▶ [Requirement]
Find the lines below holding the word "search" and copy each of them.

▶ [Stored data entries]
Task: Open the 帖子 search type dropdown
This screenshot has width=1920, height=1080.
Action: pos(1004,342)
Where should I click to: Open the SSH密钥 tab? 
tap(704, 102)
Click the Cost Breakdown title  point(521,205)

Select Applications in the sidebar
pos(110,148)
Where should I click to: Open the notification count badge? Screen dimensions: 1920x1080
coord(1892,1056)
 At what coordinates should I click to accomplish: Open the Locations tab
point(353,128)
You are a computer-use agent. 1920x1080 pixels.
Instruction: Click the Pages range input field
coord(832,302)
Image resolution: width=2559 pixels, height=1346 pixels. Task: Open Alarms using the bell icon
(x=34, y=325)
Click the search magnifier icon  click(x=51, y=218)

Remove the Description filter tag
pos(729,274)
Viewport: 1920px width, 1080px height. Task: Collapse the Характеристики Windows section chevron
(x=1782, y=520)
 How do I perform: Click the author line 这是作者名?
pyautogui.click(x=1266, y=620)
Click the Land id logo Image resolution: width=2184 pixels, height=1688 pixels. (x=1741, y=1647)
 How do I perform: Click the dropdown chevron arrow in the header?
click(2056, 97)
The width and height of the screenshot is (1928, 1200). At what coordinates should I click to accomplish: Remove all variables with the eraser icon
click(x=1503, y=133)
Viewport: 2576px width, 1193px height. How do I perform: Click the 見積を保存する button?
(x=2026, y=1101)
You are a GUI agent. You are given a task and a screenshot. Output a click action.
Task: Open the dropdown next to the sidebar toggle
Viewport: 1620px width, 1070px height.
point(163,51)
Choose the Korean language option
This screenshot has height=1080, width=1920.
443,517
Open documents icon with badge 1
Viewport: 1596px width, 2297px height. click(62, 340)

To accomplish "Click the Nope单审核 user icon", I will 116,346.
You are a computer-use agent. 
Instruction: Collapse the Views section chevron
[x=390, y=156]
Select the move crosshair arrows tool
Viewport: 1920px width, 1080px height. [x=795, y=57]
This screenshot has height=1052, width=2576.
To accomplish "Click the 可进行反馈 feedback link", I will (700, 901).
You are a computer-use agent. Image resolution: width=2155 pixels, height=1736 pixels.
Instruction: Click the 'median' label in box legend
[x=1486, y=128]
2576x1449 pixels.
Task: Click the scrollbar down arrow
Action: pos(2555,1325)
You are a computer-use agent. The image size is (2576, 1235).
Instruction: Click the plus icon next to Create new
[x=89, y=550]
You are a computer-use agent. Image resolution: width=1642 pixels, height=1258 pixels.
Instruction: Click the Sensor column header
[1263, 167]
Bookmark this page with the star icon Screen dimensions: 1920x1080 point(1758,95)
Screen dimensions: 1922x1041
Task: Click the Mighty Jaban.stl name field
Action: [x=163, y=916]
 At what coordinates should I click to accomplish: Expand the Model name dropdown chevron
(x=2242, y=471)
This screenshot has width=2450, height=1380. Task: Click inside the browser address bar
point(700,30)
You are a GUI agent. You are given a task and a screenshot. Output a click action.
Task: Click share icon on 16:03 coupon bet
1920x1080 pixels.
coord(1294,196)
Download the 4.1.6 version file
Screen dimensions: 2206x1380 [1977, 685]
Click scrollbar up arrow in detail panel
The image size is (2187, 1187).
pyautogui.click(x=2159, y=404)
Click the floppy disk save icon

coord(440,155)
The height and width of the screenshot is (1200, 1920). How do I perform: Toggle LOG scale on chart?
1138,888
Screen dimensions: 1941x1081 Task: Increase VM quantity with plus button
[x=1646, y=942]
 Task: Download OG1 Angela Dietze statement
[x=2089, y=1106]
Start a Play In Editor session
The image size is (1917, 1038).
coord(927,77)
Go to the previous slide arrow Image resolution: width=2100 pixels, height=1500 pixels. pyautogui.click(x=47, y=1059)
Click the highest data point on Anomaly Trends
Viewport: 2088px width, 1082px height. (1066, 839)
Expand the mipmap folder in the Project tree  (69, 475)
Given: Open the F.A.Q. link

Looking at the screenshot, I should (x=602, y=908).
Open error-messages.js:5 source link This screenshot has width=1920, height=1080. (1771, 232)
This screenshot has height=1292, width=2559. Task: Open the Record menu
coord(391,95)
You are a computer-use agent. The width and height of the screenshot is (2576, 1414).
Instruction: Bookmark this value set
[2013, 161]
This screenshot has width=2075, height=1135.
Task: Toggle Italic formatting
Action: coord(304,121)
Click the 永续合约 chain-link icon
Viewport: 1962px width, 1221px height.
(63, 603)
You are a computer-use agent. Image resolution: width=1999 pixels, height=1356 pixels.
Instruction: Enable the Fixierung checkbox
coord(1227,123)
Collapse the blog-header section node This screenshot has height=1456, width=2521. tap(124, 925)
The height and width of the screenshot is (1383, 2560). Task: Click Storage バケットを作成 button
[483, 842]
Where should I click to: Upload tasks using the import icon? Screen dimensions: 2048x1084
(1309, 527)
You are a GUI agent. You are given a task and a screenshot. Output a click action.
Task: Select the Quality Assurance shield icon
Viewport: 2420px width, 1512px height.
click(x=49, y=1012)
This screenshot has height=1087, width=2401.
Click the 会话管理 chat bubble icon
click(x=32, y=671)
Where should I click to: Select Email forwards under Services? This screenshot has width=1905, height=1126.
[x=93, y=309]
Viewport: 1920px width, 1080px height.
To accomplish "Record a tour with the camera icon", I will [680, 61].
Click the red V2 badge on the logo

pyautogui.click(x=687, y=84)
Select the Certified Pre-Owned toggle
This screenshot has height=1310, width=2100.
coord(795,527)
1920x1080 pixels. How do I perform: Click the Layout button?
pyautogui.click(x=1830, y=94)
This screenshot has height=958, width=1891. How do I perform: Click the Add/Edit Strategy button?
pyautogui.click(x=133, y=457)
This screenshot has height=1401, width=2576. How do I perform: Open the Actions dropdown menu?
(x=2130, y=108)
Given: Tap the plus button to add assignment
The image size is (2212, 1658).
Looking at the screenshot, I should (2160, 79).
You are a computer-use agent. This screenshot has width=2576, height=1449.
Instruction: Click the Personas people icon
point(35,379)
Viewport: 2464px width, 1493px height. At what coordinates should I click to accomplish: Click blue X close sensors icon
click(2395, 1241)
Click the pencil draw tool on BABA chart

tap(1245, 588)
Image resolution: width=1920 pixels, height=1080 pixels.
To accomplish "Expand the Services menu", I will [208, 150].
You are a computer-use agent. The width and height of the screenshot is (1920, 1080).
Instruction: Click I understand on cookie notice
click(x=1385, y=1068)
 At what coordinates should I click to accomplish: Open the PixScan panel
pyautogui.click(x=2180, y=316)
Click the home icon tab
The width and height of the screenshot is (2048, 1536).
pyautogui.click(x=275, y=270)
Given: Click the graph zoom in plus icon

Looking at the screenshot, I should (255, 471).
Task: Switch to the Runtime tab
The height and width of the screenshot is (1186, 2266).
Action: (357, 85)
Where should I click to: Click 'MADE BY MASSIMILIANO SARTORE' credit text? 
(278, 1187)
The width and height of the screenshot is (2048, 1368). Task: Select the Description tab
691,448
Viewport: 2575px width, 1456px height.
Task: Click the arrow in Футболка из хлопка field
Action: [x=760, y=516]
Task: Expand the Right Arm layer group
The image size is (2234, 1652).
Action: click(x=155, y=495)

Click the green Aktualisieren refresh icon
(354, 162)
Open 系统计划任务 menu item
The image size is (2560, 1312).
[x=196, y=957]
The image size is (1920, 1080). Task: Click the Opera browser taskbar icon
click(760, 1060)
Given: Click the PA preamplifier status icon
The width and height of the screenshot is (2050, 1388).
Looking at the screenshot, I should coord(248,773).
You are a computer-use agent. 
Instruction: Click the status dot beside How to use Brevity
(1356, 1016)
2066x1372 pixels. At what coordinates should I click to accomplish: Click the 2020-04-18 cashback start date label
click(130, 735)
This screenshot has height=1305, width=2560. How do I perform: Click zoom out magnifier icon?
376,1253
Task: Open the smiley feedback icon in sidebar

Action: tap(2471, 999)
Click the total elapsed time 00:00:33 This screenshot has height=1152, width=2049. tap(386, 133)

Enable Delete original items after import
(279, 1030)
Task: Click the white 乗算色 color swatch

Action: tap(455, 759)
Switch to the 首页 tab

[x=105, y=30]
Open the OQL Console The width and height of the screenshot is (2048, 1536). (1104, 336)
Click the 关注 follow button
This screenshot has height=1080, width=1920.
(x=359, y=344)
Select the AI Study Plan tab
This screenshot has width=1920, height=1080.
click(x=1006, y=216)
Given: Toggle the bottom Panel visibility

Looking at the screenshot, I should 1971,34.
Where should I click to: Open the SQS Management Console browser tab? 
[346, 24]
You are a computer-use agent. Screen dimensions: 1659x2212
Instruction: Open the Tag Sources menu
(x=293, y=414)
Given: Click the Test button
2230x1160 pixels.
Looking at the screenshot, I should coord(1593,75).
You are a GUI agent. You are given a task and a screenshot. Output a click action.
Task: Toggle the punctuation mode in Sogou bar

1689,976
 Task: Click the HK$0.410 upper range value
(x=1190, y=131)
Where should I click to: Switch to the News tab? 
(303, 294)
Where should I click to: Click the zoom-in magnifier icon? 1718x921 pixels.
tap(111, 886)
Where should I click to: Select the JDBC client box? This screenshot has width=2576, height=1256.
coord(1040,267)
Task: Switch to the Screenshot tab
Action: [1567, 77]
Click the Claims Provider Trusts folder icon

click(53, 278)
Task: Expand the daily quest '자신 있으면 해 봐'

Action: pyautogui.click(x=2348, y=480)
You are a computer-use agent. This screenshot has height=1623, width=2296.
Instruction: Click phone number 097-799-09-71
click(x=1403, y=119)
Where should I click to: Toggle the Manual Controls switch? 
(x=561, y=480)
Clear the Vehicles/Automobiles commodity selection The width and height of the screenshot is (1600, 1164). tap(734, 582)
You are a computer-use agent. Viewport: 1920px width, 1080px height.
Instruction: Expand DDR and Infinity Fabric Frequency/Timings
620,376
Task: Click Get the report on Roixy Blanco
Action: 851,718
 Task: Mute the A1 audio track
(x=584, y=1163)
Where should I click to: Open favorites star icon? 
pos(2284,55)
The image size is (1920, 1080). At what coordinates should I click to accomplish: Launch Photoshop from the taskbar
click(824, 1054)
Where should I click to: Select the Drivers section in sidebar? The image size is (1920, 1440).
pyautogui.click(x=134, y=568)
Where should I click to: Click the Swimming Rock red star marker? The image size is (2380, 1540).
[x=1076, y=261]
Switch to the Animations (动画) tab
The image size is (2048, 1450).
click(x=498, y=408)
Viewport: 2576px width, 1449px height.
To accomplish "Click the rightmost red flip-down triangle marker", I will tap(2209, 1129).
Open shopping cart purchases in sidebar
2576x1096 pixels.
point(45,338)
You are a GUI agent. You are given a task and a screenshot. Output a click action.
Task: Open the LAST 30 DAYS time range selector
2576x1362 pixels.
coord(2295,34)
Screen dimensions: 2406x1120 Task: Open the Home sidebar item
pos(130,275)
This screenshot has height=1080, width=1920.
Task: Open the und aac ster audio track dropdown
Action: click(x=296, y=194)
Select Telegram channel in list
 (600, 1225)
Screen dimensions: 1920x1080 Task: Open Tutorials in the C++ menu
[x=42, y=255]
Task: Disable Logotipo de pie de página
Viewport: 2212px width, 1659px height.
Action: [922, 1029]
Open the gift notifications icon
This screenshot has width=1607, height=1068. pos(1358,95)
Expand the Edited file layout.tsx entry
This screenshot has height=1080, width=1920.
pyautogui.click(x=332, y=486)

▶ [Task output]
Task: Open the 帖子 search type dropdown
Click the search magnifier icon  click(x=51, y=218)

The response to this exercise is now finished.